National Bioenergy Center, Golden, CO, USA.
Biotechnol Biofuels. 2013 Aug 23;6(1):118. doi: 10.1186/1754-6834-6-118.
Microalgae can make a significant contribution towards meeting global renewable energy needs in both carbon-based and hydrogen (H2) biofuel. The development of energy-related products from algae could be accelerated with improvements in systems biology tools, and recent advances in sequencing technology provide a platform for enhanced transcriptomic analyses. However, these techniques are still heavily reliant upon available genomic sequence data. Chlamydomonas moewusii is a unicellular green alga capable of evolving molecular H2 under both dark and light anaerobic conditions, and has high hydrogenase activity that can be rapidly induced. However, to date, there is no systematic investigation of transcriptomic profiling during induction of H2 photoproduction in this organism.
In this work, RNA-Seq was applied to investigate transcriptomic profiles during the dark anaerobic induction of H2 photoproduction. 156 million reads generated from 7 samples were then used for de novo assembly after data trimming. BlastX results against NCBI database and Blast2GO results were used to interpret the functions of the assembled 34,136 contigs, which were then used as the reference contigs for RNA-Seq analysis. Our results indicated that more contigs were differentially expressed during the period of early and higher H2 photoproduction, and fewer contigs were differentially expressed when H2-photoproduction rates decreased.

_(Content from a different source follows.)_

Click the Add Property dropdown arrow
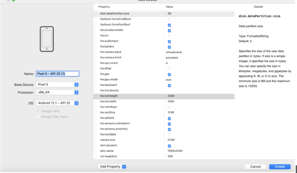The height and width of the screenshot is (173, 297). coord(124,167)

In addition, C. moewusii and C. reinhardtii share core functional pathways, and transcripts for H2 photoproduction and anaerobic metabolite production were identified in both organisms. C. moewusii also possesses similar metabolic flexibility as C. reinhardtii, and the difference between C. moewusii and C. reinhardtii on hydrogenase expression and anaerobic fermentative pathways involved in redox balancing may explain their different profiles of hydrogenase activity and secreted anaerobic metabolites.

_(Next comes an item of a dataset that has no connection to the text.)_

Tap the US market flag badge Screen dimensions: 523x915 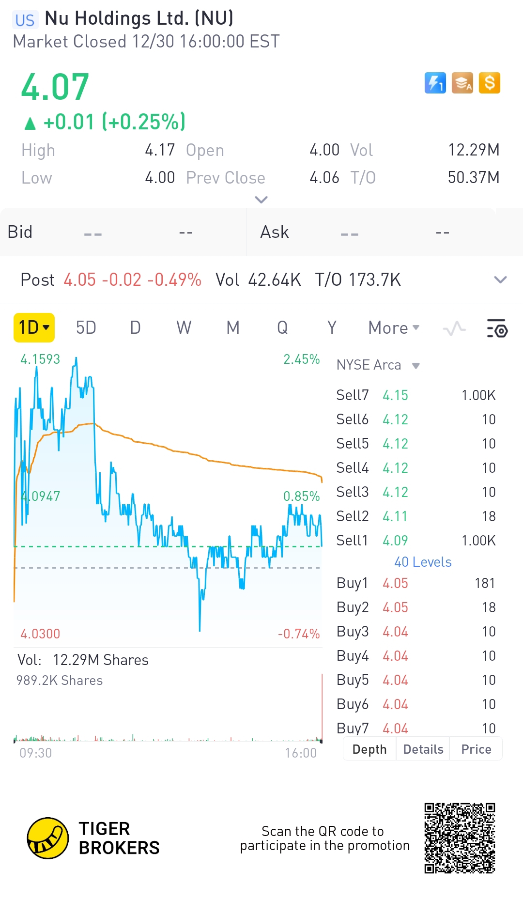click(25, 20)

Herein, we have described a workflow using commercial software to analyze RNA-Seq data without reference genome sequence information, which can be applied to other unsequenced microorganisms. This study provided biological insights into the anaerobic fermentation and H2 photoproduction of C. moewusii, and the first transcriptomic RNA-Seq dataset of C. moewusii generated in this study also offer baseline data for further investigation (e.g. regulatory proteins related to fermentative pathway discussed in this study) of this organism as a H2-photoproduction strain.

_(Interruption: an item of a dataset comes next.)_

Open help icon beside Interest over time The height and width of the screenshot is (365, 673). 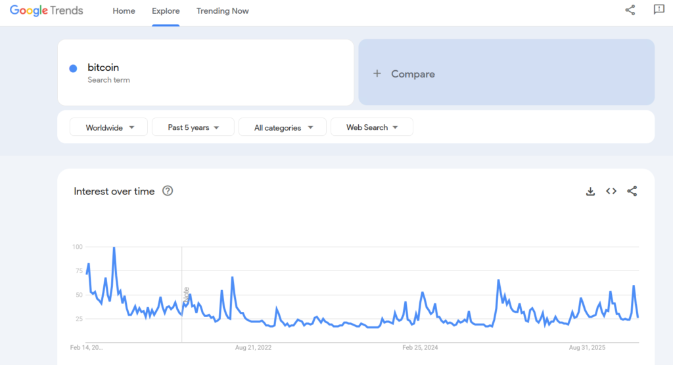coord(168,191)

微藻可以为满足全球碳基和氢能(H2)生物燃料的可再生能源需求做出重大贡献。通过改进系统生物学工具,开发与能源相关的藻类产品的速度可以加快,而测序技术的最新进展为增强转录组分析提供了一个平台。然而,这些技术仍然严重依赖于可用的基因组序列数据。衣藻是一种能够在黑暗和光照厌氧条件下进化出分子 H2 的单细胞绿藻,具有高氢化酶活性,可快速诱导。然而,迄今为止,对于该生物体内 H2 光生产诱导过程中的转录组谱系统研究尚未进行。
在这项工作中,应用 RNA-Seq 来研究黑暗厌氧诱导 H2 光生产过程中的转录组谱。从 7 个样品中生成的 1.56 亿个读数在数据修剪后用于从头组装。针对 NCBI 数据库的 BlastX 结果和 Blast2GO 结果用于解释组装的 34136 个连续序列的功能,然后将这些连续序列用作 RNA-Seq 分析的参考连续序列。我们的结果表明,在早期和更高的 H2 光生产期间,更多的连续序列表现出差异表达,而当 H2 光生产速率降低时,较少的连续序列表现出差异表达。此外,衣藻和莱茵衣藻共享核心功能途径,并且在这两种生物中都鉴定出了 H2 光生产和厌氧代谢产物的转录本。衣藻还具有与莱茵衣藻相似的代谢灵活性,衣藻在氢化酶表达和涉及氧化还原平衡的厌氧发酵途径上的差异可能解释了它们在氢化酶活性和分泌的厌氧代谢物方面的不同特征。
本文描述了一种使用商业软件在没有参考基因组序列信息的情况下分析 RNA-Seq 数据的工作流程,该流程可应用于其他未测序的微生物。这项研究为衣藻的厌氧发酵和 H2 光生产提供了生物学见解,并且本文生成的衣藻的第一个转录组 RNA-Seq 数据集也为进一步研究(例如,本文讨论的与发酵途径相关的调节蛋白)提供了基础数据。